*** Record set ***

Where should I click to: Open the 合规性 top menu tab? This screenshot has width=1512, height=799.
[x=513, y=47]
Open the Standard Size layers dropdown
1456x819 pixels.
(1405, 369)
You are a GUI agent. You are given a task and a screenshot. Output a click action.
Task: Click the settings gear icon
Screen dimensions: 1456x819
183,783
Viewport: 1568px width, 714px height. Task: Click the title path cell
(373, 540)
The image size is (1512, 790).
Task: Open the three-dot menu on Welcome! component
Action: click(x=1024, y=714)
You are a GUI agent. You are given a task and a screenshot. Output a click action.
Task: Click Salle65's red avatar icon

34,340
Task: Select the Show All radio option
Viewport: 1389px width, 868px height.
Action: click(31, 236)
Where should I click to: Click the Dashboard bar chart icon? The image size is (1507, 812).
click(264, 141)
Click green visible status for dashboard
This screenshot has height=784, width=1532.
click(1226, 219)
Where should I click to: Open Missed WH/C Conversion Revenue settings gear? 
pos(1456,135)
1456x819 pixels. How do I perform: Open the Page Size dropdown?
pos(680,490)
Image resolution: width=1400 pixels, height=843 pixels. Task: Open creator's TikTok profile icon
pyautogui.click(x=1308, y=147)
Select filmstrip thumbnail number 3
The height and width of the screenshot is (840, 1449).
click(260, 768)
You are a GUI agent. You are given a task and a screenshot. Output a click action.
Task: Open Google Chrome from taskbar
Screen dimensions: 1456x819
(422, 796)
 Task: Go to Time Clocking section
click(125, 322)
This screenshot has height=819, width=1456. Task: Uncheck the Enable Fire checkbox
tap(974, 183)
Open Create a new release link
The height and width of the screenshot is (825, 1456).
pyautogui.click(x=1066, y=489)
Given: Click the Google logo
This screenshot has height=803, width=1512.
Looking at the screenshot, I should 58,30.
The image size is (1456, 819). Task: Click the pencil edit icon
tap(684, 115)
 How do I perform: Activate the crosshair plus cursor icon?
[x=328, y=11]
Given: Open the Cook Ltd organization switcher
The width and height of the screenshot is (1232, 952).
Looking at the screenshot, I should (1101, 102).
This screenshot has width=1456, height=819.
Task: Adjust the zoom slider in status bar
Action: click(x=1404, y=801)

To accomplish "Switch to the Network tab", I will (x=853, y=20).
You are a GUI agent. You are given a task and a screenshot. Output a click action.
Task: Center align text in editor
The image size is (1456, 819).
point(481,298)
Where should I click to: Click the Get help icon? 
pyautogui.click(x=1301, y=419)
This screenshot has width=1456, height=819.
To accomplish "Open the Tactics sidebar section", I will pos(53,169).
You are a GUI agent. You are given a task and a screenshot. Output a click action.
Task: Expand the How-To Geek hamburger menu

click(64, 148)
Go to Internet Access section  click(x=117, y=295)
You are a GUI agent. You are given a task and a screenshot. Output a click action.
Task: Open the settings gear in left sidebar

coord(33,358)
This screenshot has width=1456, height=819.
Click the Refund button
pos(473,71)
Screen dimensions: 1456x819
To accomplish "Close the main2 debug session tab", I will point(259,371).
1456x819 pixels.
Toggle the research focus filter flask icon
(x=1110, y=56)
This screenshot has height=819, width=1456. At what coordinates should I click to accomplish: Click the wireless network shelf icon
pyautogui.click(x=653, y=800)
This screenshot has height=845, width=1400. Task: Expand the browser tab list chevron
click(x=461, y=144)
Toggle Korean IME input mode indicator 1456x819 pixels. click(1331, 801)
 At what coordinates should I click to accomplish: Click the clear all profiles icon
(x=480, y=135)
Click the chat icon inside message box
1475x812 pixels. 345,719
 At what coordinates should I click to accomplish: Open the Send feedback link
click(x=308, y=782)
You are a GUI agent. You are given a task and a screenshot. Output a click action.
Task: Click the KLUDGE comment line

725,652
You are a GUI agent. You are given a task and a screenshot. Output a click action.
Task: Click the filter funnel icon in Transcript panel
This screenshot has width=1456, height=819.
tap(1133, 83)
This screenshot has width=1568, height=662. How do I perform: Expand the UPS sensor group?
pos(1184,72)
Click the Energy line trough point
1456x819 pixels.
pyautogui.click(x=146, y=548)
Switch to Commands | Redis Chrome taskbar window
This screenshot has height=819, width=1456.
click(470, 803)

*** End of Record set ***

▶ _Problem to solve_: Every line of the data above should be reproduced word for word.

▶ _The completed task_:
Where should I click to: Open the 合规性 top menu tab? This screenshot has width=1512, height=799.
[x=513, y=47]
Open the Standard Size layers dropdown
1456x819 pixels.
(1405, 369)
You are a GUI agent. You are given a task and a screenshot. Output a click action.
Task: Click the settings gear icon
Screen dimensions: 1456x819
183,783
Viewport: 1568px width, 714px height. Task: Click the title path cell
(373, 540)
The image size is (1512, 790).
Task: Open the three-dot menu on Welcome! component
Action: click(x=1024, y=714)
You are a GUI agent. You are given a task and a screenshot. Output a click action.
Task: Click Salle65's red avatar icon

34,340
Task: Select the Show All radio option
Viewport: 1389px width, 868px height.
Action: click(31, 236)
Where should I click to: Click the Dashboard bar chart icon? The image size is (1507, 812).
click(264, 141)
Click green visible status for dashboard
This screenshot has height=784, width=1532.
click(1226, 219)
Where should I click to: Open Missed WH/C Conversion Revenue settings gear? 
pos(1456,135)
1456x819 pixels. How do I perform: Open the Page Size dropdown?
pos(680,490)
Image resolution: width=1400 pixels, height=843 pixels. Task: Open creator's TikTok profile icon
pyautogui.click(x=1308, y=147)
Select filmstrip thumbnail number 3
The height and width of the screenshot is (840, 1449).
click(260, 768)
You are a GUI agent. You are given a task and a screenshot. Output a click action.
Task: Open Google Chrome from taskbar
Screen dimensions: 1456x819
(422, 796)
 Task: Go to Time Clocking section
click(125, 322)
This screenshot has height=819, width=1456. Task: Uncheck the Enable Fire checkbox
tap(974, 183)
Open Create a new release link
The height and width of the screenshot is (825, 1456).
pyautogui.click(x=1066, y=489)
Given: Click the Google logo
This screenshot has height=803, width=1512.
Looking at the screenshot, I should 58,30.
The image size is (1456, 819). Task: Click the pencil edit icon
tap(684, 115)
 How do I perform: Activate the crosshair plus cursor icon?
[x=328, y=11]
Given: Open the Cook Ltd organization switcher
The width and height of the screenshot is (1232, 952).
Looking at the screenshot, I should (1101, 102).
This screenshot has width=1456, height=819.
Task: Adjust the zoom slider in status bar
Action: click(x=1404, y=801)

To accomplish "Switch to the Network tab", I will (x=853, y=20).
You are a GUI agent. You are given a task and a screenshot. Output a click action.
Task: Center align text in editor
The image size is (1456, 819).
point(481,298)
Where should I click to: Click the Get help icon? 
pyautogui.click(x=1301, y=419)
This screenshot has width=1456, height=819.
To accomplish "Open the Tactics sidebar section", I will pos(53,169).
You are a GUI agent. You are given a task and a screenshot. Output a click action.
Task: Expand the How-To Geek hamburger menu

click(64, 148)
Go to Internet Access section  click(x=117, y=295)
You are a GUI agent. You are given a task and a screenshot. Output a click action.
Task: Open the settings gear in left sidebar

coord(33,358)
This screenshot has width=1456, height=819.
Click the Refund button
pos(473,71)
Screen dimensions: 1456x819
To accomplish "Close the main2 debug session tab", I will point(259,371).
1456x819 pixels.
Toggle the research focus filter flask icon
(x=1110, y=56)
This screenshot has height=819, width=1456. At what coordinates should I click to accomplish: Click the wireless network shelf icon
pyautogui.click(x=653, y=800)
This screenshot has height=845, width=1400. Task: Expand the browser tab list chevron
click(x=461, y=144)
Toggle Korean IME input mode indicator 1456x819 pixels. click(1331, 801)
 At what coordinates should I click to accomplish: Click the clear all profiles icon
(x=480, y=135)
Click the chat icon inside message box
1475x812 pixels. 345,719
 At what coordinates should I click to accomplish: Open the Send feedback link
click(x=308, y=782)
You are a GUI agent. You are given a task and a screenshot. Output a click action.
Task: Click the KLUDGE comment line

725,652
You are a GUI agent. You are given a task and a screenshot. Output a click action.
Task: Click the filter funnel icon in Transcript panel
This screenshot has width=1456, height=819.
tap(1133, 83)
This screenshot has width=1568, height=662. How do I perform: Expand the UPS sensor group?
pos(1184,72)
Click the Energy line trough point
1456x819 pixels.
pyautogui.click(x=146, y=548)
Switch to Commands | Redis Chrome taskbar window
This screenshot has height=819, width=1456.
click(470, 803)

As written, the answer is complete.